RECORD EXTRACTS:
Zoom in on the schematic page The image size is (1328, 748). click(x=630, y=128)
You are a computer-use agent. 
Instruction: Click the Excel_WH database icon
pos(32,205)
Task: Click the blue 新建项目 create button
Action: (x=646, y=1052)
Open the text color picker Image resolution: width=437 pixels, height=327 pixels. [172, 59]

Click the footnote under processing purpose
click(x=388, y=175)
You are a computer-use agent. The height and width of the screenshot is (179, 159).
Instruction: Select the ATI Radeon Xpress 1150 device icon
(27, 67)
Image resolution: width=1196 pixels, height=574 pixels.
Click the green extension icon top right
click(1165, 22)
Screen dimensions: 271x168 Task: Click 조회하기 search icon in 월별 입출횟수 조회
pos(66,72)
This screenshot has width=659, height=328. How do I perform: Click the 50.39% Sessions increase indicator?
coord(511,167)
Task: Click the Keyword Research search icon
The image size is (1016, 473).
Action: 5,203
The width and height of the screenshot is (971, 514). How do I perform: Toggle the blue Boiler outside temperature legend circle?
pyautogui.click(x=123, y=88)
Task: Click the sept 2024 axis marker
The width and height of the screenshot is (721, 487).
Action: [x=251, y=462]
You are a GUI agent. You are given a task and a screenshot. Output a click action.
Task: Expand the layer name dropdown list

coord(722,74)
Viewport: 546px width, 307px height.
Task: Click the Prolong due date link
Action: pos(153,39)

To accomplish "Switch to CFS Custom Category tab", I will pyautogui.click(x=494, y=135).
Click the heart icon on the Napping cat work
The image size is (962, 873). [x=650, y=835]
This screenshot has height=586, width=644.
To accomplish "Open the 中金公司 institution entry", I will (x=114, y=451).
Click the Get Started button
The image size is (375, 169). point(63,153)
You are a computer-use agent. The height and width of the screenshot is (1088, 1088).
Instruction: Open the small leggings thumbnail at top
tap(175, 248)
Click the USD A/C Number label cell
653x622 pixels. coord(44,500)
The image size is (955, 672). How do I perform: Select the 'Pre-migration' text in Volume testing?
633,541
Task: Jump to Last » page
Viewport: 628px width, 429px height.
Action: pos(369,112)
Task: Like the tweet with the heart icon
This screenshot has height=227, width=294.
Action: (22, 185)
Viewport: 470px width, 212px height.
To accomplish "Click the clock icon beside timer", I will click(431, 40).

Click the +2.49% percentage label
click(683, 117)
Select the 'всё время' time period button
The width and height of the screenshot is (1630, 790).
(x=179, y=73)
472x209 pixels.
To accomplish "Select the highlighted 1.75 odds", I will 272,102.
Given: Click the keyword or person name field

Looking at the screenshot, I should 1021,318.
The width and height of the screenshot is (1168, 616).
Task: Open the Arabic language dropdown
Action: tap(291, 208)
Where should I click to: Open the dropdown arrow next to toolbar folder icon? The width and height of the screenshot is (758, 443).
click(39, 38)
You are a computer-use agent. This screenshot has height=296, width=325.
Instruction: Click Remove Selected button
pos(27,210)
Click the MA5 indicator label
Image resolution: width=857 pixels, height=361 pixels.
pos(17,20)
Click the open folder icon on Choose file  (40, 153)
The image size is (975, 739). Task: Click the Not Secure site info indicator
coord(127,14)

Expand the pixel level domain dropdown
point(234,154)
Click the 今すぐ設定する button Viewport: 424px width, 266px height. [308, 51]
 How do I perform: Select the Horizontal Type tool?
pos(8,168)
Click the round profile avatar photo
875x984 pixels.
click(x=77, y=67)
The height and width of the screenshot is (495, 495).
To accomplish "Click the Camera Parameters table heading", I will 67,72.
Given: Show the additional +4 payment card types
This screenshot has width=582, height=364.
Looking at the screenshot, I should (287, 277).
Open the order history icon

DIRECTIONS:
Could you update the records above by changing every "computer-use agent" to "desktop automation agent" and leaving everything else as it is?

WRITTEN ANSWER:
Zoom in on the schematic page The image size is (1328, 748). click(x=630, y=128)
You are a desktop automation agent. 
Instruction: Click the Excel_WH database icon
pos(32,205)
Task: Click the blue 新建项目 create button
Action: (x=646, y=1052)
Open the text color picker Image resolution: width=437 pixels, height=327 pixels. [172, 59]

Click the footnote under processing purpose
click(x=388, y=175)
You are a desktop automation agent. The height and width of the screenshot is (179, 159).
Instruction: Select the ATI Radeon Xpress 1150 device icon
(27, 67)
Image resolution: width=1196 pixels, height=574 pixels.
Click the green extension icon top right
click(1165, 22)
Screen dimensions: 271x168 Task: Click 조회하기 search icon in 월별 입출횟수 조회
pos(66,72)
This screenshot has width=659, height=328. How do I perform: Click the 50.39% Sessions increase indicator?
coord(511,167)
Task: Click the Keyword Research search icon
The image size is (1016, 473).
Action: 5,203
The width and height of the screenshot is (971, 514). How do I perform: Toggle the blue Boiler outside temperature legend circle?
pyautogui.click(x=123, y=88)
Task: Click the sept 2024 axis marker
The width and height of the screenshot is (721, 487).
Action: [x=251, y=462]
You are a GUI agent. You are given a task and a screenshot. Output a click action.
Task: Expand the layer name dropdown list

coord(722,74)
Viewport: 546px width, 307px height.
Task: Click the Prolong due date link
Action: pos(153,39)

To accomplish "Switch to CFS Custom Category tab", I will pyautogui.click(x=494, y=135).
Click the heart icon on the Napping cat work
The image size is (962, 873). [x=650, y=835]
This screenshot has height=586, width=644.
To accomplish "Open the 中金公司 institution entry", I will (x=114, y=451).
Click the Get Started button
The image size is (375, 169). point(63,153)
You are a desktop automation agent. The height and width of the screenshot is (1088, 1088).
Instruction: Open the small leggings thumbnail at top
tap(175, 248)
Click the USD A/C Number label cell
653x622 pixels. coord(44,500)
The image size is (955, 672). How do I perform: Select the 'Pre-migration' text in Volume testing?
633,541
Task: Jump to Last » page
Viewport: 628px width, 429px height.
Action: pos(369,112)
Task: Like the tweet with the heart icon
This screenshot has height=227, width=294.
Action: (22, 185)
Viewport: 470px width, 212px height.
To accomplish "Click the clock icon beside timer", I will click(431, 40).

Click the +2.49% percentage label
click(683, 117)
Select the 'всё время' time period button
The width and height of the screenshot is (1630, 790).
(x=179, y=73)
472x209 pixels.
To accomplish "Select the highlighted 1.75 odds", I will 272,102.
Given: Click the keyword or person name field

Looking at the screenshot, I should 1021,318.
The width and height of the screenshot is (1168, 616).
Task: Open the Arabic language dropdown
Action: tap(291, 208)
Where should I click to: Open the dropdown arrow next to toolbar folder icon? The width and height of the screenshot is (758, 443).
click(39, 38)
You are a desktop automation agent. This screenshot has height=296, width=325.
Instruction: Click Remove Selected button
pos(27,210)
Click the MA5 indicator label
Image resolution: width=857 pixels, height=361 pixels.
pos(17,20)
Click the open folder icon on Choose file  (40, 153)
The image size is (975, 739). Task: Click the Not Secure site info indicator
coord(127,14)

Expand the pixel level domain dropdown
point(234,154)
Click the 今すぐ設定する button Viewport: 424px width, 266px height. [308, 51]
 How do I perform: Select the Horizontal Type tool?
pos(8,168)
Click the round profile avatar photo
875x984 pixels.
click(x=77, y=67)
The height and width of the screenshot is (495, 495).
To accomplish "Click the Camera Parameters table heading", I will 67,72.
Given: Show the additional +4 payment card types
This screenshot has width=582, height=364.
Looking at the screenshot, I should (287, 277).
Open the order history icon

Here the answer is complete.